Garden of Eve by Joanne Grumet
$14.99
Joanne Grumet’s poems take place in a flash, in the moment between appearance and vanishing. A lizard’s “chest pulses/his needle-fine nails hold on.// He moves when I turn away/ and then you are gone// and then you are gone.” They celebrate the gorgeous ephemerality of the world; she knows how to have an epiphany, as in the sudden consciousness of illness and decline in her hiking villanelle, “Alzheimer’s”— “I lost my footing in some tangled vines…in the forest of grief I missed the signs,” or in the acceptance of the damaged vase made by a friend, chipped by the poet, “but whose integrity remains intact.”
–Hilary Sideris, author of Un Amore Veloce and The Silent B
Garden of Eve by Joanne Grumet fuses spare, exacting observations of the natural world with startling glimpses of emotional rawness. In “Tulips,” flowers “tight as dancers’ thighs” open with the grand gestures of a performance, invoking the speaker’s bittersweet closure: “Let me die, too, after such a show.” Garden of Eve is a show you won’t want to miss. It’s a surface held to light and turned in small, precise degrees, and that makes all the difference.
–Lynn McGee, author of Tracks and Sober Cooking.
I admire Joanne Grumet‘s poetry for its clarity, how she uses her sharpness of vision to see into her feelings and the feelings of the world around her. Her sensitivity to the natural world is deep. And there are marvelous surprises in these poems, as when she “turns a phrase inside out / like a pulled off sweater.” I’m also happy to have this book for the life wisdom in it, a wisdom that warms and brightens every page.
────────────────────────────────────────
*REQUIRED TASK*:
Translate this sentence from the Garden of Eve page into Spanish: "Garden of Eve is a show you won't want to miss." The entries below have nothing to do with the Garden of Eve page.

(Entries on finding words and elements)
────────────────────────────────────────
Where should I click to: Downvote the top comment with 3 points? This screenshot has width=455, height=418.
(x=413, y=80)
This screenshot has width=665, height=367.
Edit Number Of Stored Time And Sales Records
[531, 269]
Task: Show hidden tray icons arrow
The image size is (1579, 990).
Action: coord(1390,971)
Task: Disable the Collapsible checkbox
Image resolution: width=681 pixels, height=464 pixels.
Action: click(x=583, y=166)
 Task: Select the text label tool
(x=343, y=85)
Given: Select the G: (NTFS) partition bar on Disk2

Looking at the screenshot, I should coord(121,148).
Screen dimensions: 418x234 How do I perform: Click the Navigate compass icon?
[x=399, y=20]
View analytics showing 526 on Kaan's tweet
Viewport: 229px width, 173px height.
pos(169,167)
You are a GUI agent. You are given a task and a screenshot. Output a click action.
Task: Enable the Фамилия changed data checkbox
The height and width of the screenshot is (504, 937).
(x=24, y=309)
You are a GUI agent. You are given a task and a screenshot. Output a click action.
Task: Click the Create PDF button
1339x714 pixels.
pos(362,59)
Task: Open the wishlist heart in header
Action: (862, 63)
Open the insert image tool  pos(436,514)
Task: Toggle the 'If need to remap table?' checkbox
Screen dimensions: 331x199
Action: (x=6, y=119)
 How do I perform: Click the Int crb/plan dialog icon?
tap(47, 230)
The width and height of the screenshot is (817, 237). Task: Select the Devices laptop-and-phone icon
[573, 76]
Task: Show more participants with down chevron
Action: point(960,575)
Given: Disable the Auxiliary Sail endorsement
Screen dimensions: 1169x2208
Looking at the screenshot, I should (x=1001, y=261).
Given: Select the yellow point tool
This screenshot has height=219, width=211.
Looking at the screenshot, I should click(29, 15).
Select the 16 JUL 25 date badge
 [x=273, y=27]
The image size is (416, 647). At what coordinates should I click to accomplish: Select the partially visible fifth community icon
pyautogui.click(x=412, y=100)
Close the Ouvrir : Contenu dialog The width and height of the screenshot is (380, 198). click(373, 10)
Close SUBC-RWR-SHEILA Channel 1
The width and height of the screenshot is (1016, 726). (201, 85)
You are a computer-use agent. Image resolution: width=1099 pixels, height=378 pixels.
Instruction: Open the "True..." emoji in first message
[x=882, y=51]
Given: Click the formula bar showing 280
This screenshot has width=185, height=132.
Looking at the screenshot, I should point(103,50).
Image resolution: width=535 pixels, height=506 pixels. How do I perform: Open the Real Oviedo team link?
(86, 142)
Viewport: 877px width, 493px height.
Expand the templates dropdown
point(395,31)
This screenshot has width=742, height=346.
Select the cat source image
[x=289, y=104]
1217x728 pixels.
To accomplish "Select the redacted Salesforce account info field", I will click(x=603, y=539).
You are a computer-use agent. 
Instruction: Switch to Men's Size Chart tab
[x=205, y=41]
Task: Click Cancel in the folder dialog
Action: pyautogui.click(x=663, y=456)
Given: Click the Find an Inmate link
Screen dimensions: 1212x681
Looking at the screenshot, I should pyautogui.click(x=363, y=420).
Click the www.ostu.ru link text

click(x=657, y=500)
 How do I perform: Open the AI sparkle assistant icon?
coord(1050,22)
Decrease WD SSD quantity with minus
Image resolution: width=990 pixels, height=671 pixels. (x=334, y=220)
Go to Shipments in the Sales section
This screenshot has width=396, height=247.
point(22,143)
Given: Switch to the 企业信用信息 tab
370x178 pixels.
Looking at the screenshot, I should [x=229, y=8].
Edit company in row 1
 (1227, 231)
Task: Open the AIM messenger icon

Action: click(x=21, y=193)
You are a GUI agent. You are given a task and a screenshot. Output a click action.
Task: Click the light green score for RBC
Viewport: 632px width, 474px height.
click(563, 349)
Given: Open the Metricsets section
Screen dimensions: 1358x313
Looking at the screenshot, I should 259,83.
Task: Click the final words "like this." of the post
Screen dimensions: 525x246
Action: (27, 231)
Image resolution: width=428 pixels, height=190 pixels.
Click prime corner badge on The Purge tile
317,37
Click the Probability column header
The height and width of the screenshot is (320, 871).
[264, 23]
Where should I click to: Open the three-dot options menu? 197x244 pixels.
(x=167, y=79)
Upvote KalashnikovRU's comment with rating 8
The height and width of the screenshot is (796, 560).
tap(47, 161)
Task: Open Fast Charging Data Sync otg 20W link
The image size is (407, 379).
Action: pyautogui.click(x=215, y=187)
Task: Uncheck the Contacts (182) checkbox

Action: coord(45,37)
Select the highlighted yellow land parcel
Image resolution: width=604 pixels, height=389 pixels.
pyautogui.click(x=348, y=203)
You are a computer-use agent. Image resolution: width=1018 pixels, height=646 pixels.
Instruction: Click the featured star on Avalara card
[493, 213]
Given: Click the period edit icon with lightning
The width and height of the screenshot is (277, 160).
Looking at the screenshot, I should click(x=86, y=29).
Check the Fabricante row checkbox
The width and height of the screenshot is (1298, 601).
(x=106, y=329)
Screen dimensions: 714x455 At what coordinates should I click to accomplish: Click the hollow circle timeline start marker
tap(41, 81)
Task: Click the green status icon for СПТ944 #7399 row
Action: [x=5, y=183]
────────────────────────────────────────
*OUTPUT FOR THIS TASK*:
Garden of Eve es un espectáculo que no querrás perderte.